• _DIRECTIONS FOR THIS TASK_
Copy only those lines which run from the line containing "Instruction: Click the" to the end of the entries below, both inclusive, exactly as written and with no pictures.

- - - - -

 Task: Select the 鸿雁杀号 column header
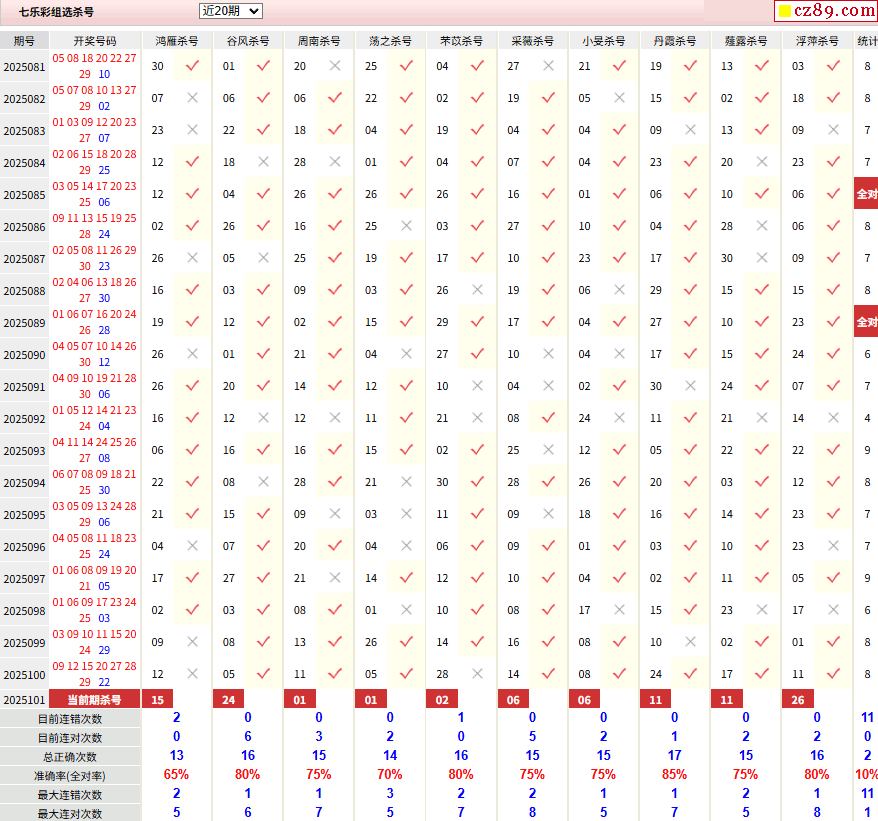point(177,41)
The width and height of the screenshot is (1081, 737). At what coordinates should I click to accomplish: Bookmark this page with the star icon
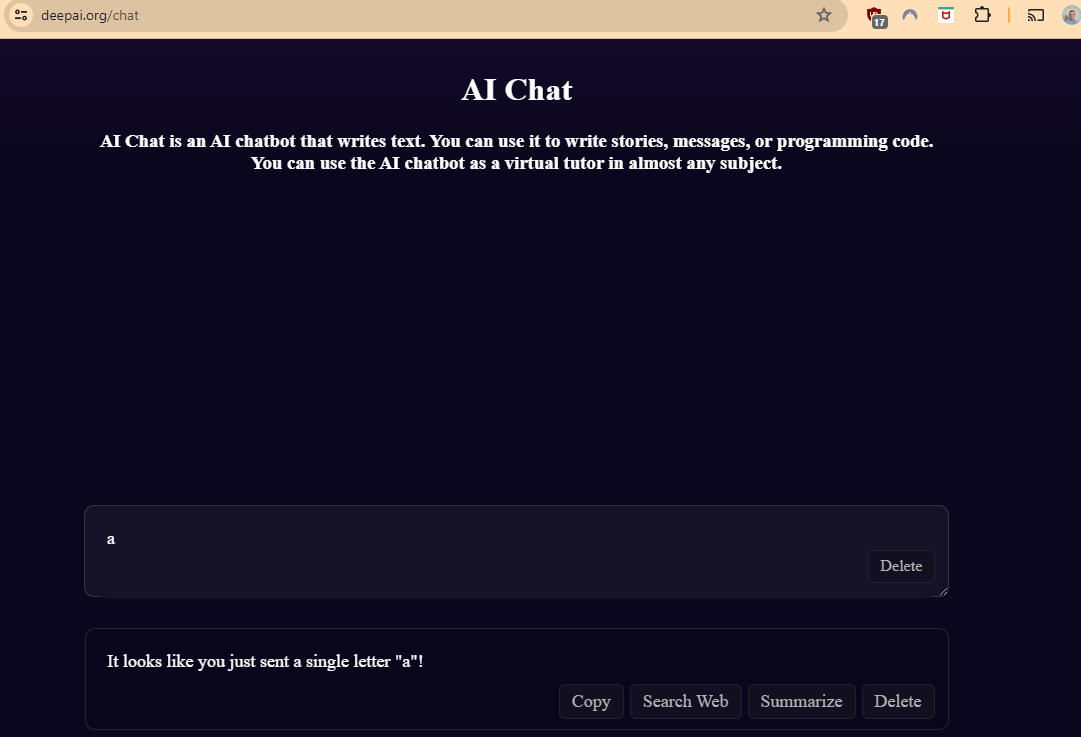tap(824, 15)
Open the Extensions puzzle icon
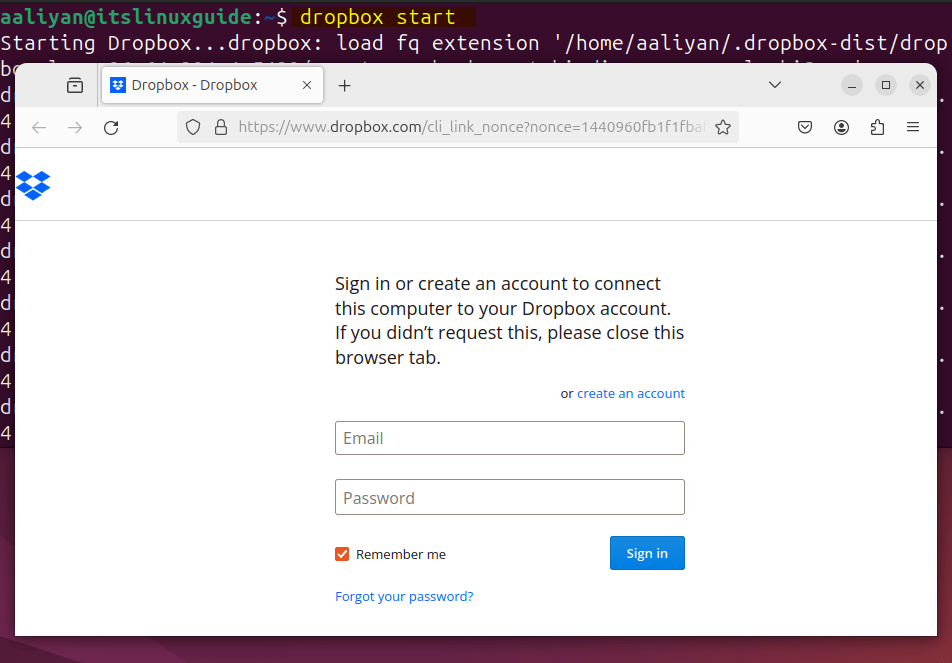This screenshot has width=952, height=663. [878, 127]
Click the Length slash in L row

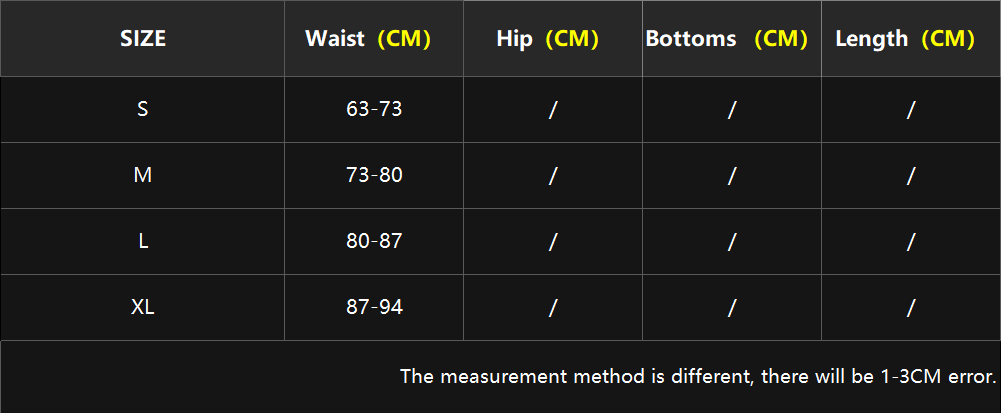911,242
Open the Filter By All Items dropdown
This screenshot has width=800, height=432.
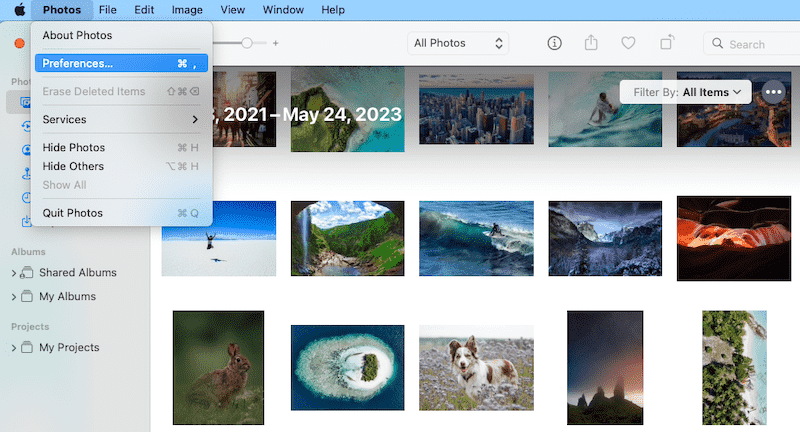pos(685,92)
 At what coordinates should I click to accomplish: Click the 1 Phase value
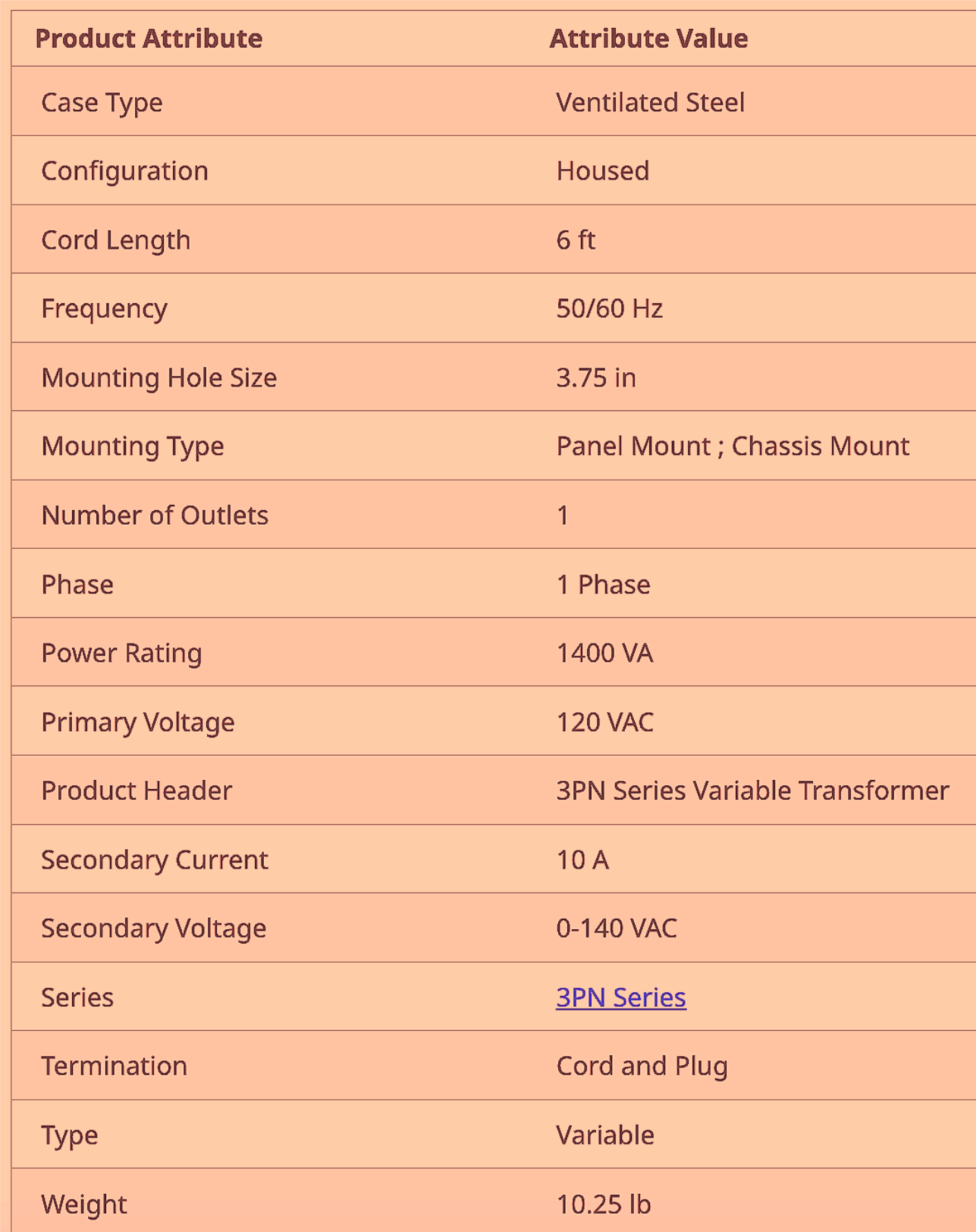pyautogui.click(x=603, y=584)
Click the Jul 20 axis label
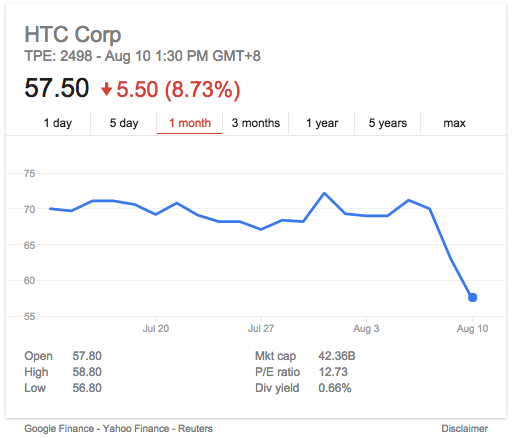The height and width of the screenshot is (438, 515). tap(156, 329)
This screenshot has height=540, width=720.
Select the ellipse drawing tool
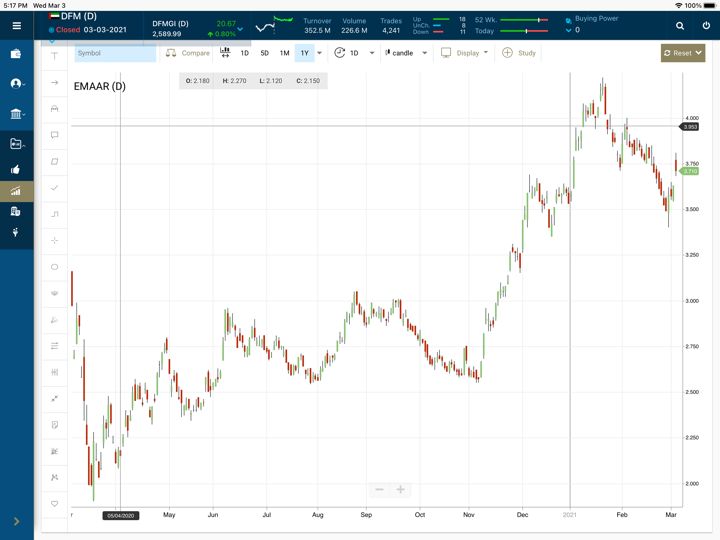(x=55, y=267)
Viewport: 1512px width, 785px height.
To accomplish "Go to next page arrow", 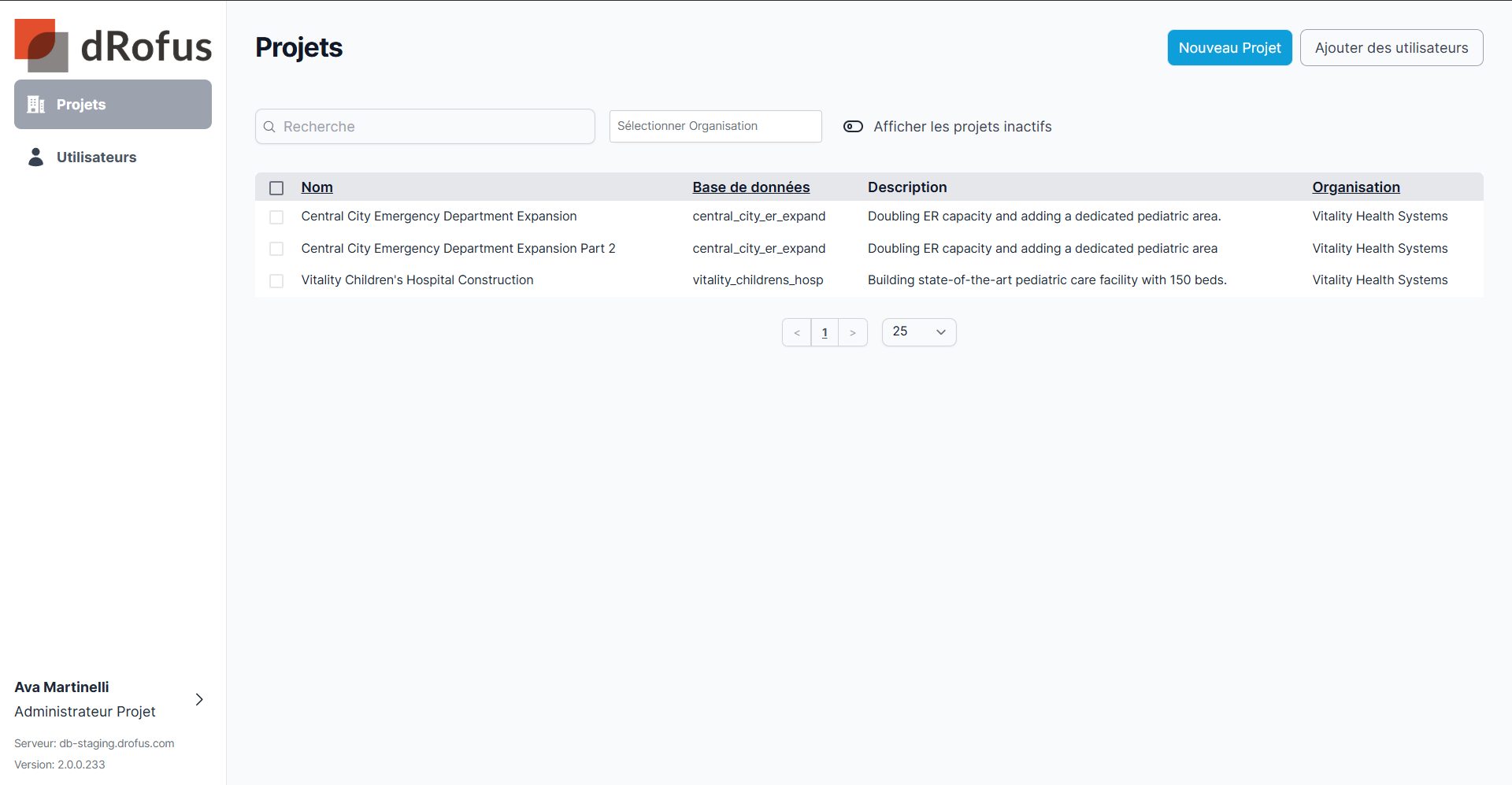I will (853, 332).
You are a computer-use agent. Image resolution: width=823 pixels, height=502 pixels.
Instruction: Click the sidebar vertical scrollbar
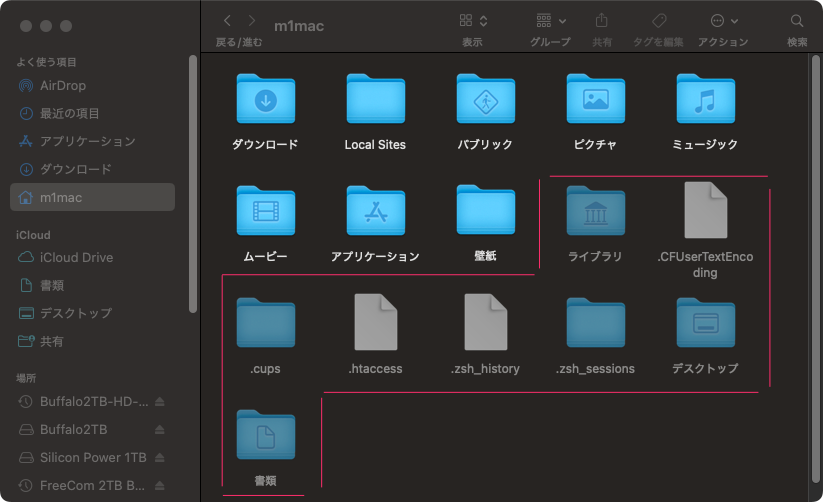193,180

- - - - -

• _RESPONSE TO THE EXERCISE_
Instruction: Click the sidebar vertical scrollbar
193,180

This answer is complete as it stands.